### WHAT THE EXERCISE ASKS
Scan the records for lines with the word "condition", and copy every such line.

[Saved entries]
- - -

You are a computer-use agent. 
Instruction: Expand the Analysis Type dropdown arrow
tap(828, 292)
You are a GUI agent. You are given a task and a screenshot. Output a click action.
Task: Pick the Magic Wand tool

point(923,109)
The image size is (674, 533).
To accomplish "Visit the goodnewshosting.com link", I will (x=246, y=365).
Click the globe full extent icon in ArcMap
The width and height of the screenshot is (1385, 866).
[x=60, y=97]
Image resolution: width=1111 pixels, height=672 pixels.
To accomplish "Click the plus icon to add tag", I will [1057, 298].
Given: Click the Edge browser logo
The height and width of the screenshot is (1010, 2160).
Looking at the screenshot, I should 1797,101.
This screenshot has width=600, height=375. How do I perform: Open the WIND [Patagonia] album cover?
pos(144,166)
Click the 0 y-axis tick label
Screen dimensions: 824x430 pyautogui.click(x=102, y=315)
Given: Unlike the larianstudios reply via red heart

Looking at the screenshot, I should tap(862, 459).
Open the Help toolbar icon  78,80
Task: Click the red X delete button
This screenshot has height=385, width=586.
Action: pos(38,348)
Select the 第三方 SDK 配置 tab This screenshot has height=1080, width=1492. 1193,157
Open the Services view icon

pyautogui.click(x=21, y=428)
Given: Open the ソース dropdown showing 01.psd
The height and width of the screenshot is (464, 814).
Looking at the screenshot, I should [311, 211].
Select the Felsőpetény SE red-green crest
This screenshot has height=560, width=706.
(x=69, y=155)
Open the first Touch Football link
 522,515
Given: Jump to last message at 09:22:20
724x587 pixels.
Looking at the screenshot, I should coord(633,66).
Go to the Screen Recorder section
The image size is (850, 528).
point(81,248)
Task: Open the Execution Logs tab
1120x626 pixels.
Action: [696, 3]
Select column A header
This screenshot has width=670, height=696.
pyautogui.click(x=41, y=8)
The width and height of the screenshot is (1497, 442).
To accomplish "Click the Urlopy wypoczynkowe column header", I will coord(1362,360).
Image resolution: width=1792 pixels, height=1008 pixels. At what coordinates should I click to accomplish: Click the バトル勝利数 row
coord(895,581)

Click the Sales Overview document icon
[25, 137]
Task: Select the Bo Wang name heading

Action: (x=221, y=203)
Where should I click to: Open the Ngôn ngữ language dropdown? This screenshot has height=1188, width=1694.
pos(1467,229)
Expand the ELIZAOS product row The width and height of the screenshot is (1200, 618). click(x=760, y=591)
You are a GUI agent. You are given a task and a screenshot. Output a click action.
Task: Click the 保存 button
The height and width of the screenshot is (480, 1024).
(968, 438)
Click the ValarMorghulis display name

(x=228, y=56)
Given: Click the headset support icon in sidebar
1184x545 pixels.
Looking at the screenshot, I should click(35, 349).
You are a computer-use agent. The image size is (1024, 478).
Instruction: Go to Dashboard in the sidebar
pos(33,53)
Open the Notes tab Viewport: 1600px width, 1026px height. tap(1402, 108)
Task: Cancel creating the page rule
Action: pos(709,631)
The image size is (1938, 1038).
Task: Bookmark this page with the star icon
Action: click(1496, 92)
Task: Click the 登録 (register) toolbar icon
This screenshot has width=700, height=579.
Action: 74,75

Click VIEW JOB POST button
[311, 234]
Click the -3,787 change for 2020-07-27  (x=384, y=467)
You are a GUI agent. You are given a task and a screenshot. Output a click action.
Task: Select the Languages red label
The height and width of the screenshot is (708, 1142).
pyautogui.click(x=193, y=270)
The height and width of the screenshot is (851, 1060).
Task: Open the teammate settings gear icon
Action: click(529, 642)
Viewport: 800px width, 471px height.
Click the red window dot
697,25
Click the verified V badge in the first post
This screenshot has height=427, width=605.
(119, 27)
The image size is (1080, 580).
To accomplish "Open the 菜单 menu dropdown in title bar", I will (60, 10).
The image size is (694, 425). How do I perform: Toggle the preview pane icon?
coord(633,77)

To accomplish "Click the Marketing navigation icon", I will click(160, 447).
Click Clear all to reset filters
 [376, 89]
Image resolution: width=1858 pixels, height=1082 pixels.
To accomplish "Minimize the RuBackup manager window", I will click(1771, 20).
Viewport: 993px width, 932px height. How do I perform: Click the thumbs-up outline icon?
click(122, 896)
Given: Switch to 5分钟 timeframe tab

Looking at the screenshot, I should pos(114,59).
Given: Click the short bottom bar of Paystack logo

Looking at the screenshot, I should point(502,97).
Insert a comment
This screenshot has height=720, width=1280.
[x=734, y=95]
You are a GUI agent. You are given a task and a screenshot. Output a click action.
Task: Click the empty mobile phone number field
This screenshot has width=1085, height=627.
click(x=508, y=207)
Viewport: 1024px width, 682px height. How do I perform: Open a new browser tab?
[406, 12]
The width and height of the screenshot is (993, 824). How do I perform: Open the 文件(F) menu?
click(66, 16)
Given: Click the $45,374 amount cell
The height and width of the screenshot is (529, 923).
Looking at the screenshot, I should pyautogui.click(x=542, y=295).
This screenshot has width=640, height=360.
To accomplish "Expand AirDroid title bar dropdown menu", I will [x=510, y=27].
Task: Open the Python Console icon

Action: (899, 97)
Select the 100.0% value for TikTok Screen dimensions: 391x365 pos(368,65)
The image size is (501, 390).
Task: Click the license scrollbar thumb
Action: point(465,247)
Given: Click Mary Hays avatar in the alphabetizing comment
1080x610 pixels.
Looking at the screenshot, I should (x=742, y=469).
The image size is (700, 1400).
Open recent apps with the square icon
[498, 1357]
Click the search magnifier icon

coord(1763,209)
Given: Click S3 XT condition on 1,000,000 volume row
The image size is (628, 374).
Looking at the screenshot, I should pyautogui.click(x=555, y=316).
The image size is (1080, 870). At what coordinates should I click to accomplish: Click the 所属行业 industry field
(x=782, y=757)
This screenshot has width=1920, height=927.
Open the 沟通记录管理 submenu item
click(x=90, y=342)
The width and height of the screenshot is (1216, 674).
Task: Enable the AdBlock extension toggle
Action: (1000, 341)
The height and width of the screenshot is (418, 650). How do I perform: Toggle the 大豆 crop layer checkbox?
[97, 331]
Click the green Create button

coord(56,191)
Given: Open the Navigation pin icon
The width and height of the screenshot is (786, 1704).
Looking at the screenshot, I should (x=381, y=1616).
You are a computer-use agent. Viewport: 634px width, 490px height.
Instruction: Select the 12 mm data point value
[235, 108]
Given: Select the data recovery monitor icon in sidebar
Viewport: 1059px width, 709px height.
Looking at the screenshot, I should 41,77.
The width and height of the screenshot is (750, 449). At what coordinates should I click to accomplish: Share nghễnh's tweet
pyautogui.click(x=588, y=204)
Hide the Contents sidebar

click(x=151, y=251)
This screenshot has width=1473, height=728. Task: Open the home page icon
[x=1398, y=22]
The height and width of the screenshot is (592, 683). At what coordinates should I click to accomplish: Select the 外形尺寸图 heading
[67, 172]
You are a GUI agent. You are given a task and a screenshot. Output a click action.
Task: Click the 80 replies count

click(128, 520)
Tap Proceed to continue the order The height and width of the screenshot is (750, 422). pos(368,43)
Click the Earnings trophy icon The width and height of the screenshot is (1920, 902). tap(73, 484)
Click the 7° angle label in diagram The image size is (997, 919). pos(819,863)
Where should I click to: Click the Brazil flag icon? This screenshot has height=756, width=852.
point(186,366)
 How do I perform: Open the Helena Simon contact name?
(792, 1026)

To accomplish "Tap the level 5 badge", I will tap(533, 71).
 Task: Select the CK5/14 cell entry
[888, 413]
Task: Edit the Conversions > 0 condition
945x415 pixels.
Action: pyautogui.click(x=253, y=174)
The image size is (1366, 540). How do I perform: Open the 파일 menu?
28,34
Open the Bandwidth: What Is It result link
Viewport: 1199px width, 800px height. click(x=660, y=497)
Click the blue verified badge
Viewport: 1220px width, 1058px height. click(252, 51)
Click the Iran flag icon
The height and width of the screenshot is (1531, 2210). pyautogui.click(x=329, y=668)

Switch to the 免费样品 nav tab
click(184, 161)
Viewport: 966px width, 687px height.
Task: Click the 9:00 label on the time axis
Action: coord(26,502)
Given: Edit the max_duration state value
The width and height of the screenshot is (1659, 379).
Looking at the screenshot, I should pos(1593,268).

- - -

### TASK OUTPUT
Given: Click S3 XT condition on 1,000,000 volume row
Task: Edit the Conversions > 0 condition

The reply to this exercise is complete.